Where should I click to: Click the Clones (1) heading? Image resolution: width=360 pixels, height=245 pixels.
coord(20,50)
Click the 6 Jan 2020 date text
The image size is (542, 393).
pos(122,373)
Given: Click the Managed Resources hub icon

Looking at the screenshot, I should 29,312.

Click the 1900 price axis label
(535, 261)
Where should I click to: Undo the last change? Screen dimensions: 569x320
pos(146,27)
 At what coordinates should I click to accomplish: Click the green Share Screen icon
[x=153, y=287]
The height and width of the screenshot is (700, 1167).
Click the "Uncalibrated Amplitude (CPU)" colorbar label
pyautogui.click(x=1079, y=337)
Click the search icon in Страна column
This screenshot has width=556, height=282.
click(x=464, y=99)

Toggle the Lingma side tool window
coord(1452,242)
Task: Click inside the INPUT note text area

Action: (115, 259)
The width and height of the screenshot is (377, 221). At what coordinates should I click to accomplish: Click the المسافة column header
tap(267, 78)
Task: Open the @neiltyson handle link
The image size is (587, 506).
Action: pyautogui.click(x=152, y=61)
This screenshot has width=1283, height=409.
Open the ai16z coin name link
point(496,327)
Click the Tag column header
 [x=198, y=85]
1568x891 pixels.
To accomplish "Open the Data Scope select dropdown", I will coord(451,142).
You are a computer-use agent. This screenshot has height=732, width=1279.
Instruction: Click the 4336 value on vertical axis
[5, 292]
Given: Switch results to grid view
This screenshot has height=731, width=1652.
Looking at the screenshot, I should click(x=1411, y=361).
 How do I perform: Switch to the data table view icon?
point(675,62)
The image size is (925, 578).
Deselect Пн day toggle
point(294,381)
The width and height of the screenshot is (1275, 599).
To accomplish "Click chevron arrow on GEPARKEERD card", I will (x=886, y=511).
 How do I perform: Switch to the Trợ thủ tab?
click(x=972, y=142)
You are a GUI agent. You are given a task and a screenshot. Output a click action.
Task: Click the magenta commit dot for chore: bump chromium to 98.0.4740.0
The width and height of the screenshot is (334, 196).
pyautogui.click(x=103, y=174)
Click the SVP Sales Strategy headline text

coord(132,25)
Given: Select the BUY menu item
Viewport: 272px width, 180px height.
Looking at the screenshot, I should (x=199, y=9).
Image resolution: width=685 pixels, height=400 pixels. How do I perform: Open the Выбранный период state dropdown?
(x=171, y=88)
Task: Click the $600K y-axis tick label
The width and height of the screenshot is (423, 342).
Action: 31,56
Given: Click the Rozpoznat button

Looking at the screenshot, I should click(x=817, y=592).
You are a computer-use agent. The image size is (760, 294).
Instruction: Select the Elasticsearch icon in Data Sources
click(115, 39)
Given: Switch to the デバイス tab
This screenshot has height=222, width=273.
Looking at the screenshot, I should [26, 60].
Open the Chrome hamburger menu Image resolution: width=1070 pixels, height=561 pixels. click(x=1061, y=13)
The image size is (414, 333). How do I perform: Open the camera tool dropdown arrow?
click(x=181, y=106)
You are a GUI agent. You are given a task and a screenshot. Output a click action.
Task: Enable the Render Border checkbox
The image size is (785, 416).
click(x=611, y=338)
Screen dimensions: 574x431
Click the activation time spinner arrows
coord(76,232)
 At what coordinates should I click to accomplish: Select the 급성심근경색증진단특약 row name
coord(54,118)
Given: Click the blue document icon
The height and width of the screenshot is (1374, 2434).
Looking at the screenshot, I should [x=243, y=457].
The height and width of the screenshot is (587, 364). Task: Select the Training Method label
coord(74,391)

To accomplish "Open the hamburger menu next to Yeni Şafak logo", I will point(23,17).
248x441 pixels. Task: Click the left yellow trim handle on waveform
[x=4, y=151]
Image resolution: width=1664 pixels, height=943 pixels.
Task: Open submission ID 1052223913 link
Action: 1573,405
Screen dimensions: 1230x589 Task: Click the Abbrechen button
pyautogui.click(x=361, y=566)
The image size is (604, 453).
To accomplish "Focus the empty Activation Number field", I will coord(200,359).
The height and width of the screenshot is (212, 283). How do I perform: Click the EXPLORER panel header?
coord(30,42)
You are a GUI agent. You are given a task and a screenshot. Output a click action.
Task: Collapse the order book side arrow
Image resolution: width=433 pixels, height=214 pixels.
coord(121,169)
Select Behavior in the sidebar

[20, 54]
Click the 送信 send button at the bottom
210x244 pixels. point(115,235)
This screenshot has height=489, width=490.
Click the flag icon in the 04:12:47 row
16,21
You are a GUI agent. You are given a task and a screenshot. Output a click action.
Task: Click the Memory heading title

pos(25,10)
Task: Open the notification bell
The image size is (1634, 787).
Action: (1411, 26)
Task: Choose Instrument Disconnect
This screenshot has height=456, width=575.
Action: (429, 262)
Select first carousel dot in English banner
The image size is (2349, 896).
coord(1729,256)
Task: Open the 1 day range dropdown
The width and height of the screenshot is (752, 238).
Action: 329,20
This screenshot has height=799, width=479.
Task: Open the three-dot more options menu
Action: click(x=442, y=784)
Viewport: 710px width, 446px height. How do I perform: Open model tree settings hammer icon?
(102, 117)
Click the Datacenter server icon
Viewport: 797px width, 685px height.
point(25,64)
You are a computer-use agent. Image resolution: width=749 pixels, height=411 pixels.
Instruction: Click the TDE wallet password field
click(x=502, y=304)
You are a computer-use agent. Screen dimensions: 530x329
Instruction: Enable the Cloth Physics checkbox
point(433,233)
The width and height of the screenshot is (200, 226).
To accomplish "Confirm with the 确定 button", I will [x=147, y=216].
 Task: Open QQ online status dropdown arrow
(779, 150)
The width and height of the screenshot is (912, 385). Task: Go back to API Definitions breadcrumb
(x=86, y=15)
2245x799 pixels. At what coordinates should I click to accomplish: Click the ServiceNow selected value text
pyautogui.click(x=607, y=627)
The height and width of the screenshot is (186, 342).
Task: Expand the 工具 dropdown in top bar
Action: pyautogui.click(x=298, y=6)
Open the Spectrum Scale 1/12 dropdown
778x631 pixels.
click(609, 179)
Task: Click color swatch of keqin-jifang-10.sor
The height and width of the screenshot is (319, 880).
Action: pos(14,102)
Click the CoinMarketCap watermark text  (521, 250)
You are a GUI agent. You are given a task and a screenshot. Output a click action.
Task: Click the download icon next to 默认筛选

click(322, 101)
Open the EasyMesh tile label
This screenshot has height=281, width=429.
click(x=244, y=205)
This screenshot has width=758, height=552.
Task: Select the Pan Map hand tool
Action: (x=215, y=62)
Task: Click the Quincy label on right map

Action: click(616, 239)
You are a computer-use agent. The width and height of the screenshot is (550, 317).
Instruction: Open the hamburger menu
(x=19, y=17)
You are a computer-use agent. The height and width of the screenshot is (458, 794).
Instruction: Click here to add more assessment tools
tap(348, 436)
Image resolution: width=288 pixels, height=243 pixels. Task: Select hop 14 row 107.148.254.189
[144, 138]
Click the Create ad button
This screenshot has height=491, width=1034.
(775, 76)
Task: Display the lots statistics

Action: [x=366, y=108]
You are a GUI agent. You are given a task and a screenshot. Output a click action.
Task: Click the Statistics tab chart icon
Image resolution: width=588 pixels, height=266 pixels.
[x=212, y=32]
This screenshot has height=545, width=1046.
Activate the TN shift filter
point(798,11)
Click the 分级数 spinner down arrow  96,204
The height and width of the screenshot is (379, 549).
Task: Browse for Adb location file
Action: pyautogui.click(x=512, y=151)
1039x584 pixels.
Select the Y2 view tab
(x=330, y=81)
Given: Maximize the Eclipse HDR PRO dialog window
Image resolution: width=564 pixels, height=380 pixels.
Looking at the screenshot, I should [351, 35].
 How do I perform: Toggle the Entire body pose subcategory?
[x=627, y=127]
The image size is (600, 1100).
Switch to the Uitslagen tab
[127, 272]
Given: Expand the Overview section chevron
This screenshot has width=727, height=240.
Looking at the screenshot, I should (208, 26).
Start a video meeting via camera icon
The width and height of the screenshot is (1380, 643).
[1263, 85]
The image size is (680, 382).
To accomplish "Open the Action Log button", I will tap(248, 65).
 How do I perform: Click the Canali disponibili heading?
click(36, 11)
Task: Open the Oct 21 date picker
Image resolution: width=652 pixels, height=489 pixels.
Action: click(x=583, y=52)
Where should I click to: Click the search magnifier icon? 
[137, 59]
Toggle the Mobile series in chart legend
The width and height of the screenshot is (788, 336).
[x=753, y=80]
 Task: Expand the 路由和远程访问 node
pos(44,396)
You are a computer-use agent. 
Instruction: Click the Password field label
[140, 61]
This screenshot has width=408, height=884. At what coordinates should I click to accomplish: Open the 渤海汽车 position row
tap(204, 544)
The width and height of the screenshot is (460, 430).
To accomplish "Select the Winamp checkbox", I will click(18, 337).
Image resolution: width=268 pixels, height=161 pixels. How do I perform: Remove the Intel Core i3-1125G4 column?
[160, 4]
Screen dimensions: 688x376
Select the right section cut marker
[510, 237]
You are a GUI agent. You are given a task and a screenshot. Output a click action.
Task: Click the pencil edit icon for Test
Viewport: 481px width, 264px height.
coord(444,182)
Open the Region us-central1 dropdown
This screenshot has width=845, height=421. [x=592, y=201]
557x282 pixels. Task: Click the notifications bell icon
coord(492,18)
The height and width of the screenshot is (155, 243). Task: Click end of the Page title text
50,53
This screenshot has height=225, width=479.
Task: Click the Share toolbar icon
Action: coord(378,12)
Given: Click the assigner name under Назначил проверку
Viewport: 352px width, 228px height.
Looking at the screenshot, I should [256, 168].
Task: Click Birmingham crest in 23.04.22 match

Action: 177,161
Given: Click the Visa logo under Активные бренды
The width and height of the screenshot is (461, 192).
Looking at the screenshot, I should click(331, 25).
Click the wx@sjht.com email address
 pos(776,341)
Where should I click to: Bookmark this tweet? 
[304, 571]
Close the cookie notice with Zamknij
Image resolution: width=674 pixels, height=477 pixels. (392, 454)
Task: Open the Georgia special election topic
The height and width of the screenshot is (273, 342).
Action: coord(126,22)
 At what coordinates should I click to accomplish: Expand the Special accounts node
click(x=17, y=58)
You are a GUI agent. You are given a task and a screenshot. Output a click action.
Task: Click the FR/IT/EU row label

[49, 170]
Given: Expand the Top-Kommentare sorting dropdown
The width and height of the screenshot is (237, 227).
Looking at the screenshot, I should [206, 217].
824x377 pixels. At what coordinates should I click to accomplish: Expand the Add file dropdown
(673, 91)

• • • • • • •

Exercise: Please give again the lines above between the line holding "Where should I click to: Bookmark" and the line holding "Task: Open the Georgia special election topic", inclusive, exactly as they are and with nothing added.

Answer to the problem:
Where should I click to: Bookmark this tweet? 
[304, 571]
Close the cookie notice with Zamknij
Image resolution: width=674 pixels, height=477 pixels. (392, 454)
Task: Open the Georgia special election topic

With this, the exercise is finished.